» **WHAT IS BEING ASKED**
Write all of the entries out again exactly.

» **RECORDS SHOWN**
____________________

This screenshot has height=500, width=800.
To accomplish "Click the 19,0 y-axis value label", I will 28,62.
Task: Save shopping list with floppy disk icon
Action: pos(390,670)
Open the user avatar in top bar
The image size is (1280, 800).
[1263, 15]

____________________

» **EXERCISE RESPONSE**
This screenshot has height=500, width=800.
To accomplish "Click the 19,0 y-axis value label", I will 28,62.
Task: Save shopping list with floppy disk icon
Action: pos(390,670)
Open the user avatar in top bar
The image size is (1280, 800).
[1263, 15]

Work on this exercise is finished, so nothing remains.